Elihu Vedder (1836 – 1923) was born in New York City. His father, a dentist, decided to try his luck in Cuba, and this had a profound impact on Elihu Jr.’s childhood. The remainder of his childhood was spent between his maternal grandfather Alexander Vedder’s house in Schenectady and a boarding school.
His mother supported his goals to be an artist while his father reluctantly assented, convinced that his son should try a different occupation. His brother, Dr. Alexander Madison Vedder, was a Navy surgeon who witnessed the transformation of Japan into a modern culture while he was stationed there.
Vedder trained in New York City with Tompkins H. Matteson, then in Paris with François-Édouard Picot.

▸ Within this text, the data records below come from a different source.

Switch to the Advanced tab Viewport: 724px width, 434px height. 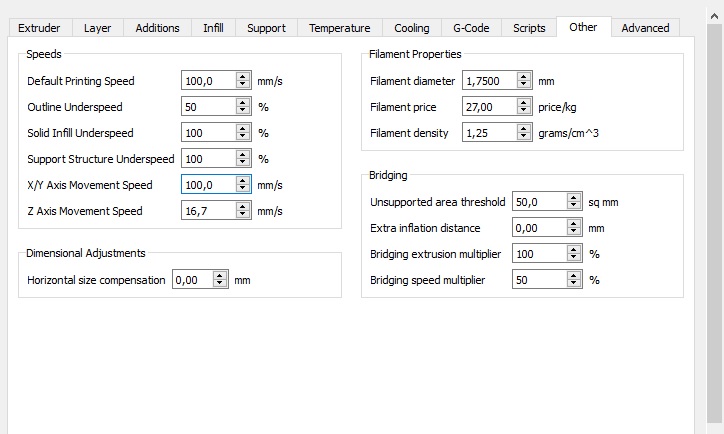point(645,28)
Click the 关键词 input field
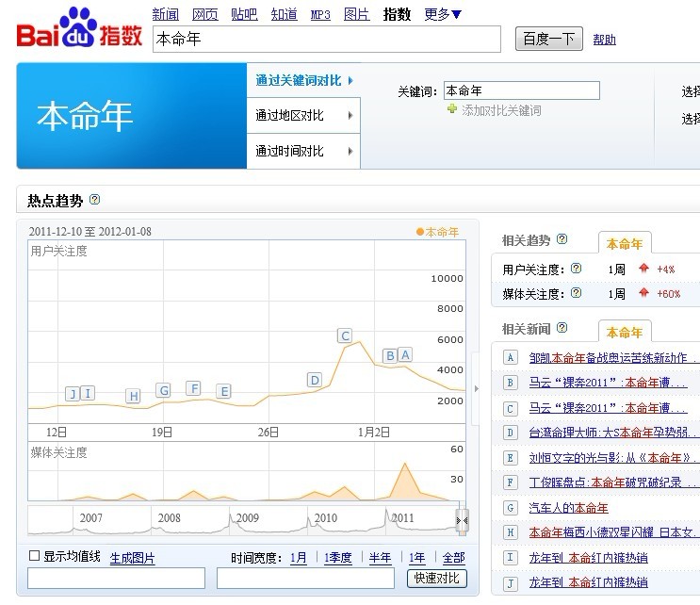The width and height of the screenshot is (700, 605). [521, 91]
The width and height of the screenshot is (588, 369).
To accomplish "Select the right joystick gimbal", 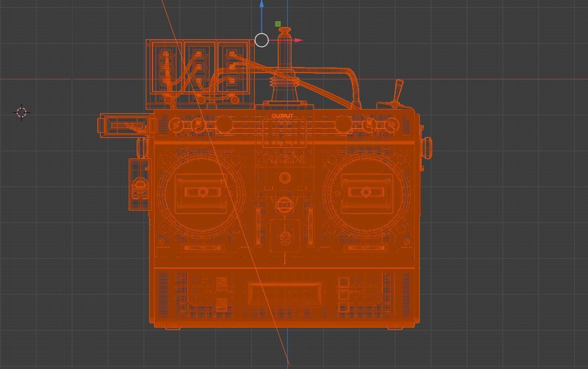I will coord(366,192).
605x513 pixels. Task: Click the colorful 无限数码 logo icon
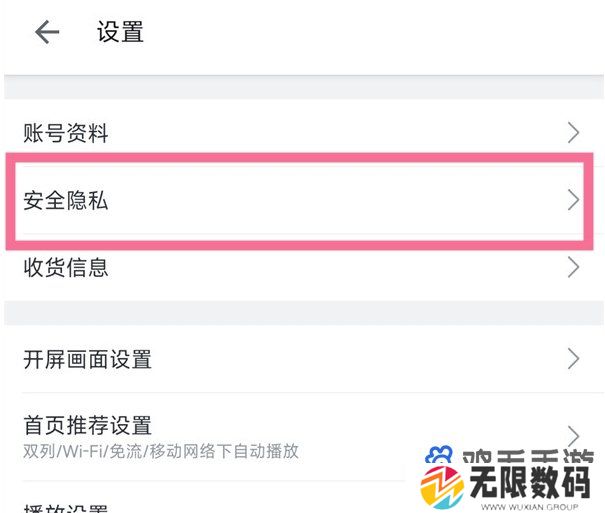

Finally, he completed his studies in Italy – where he was strongly influenced not only by Italian Renaissance work but also by the modern Macchiaioli painters and the living Italian landscape.
He first visited Italy from 1858 until 1860, becoming deeply emotionally attached to fellow painter Giovanni Costa. Penniless, Vedder returned to the United States during the American Civil War and made a small living undertaking commercial illustrations. He was involved in the bohemian ‘Pfaff’s’ coffee house group and painted some of his most memorable paintings notable for their visionary nature, romantic imagery and often Oriental influences.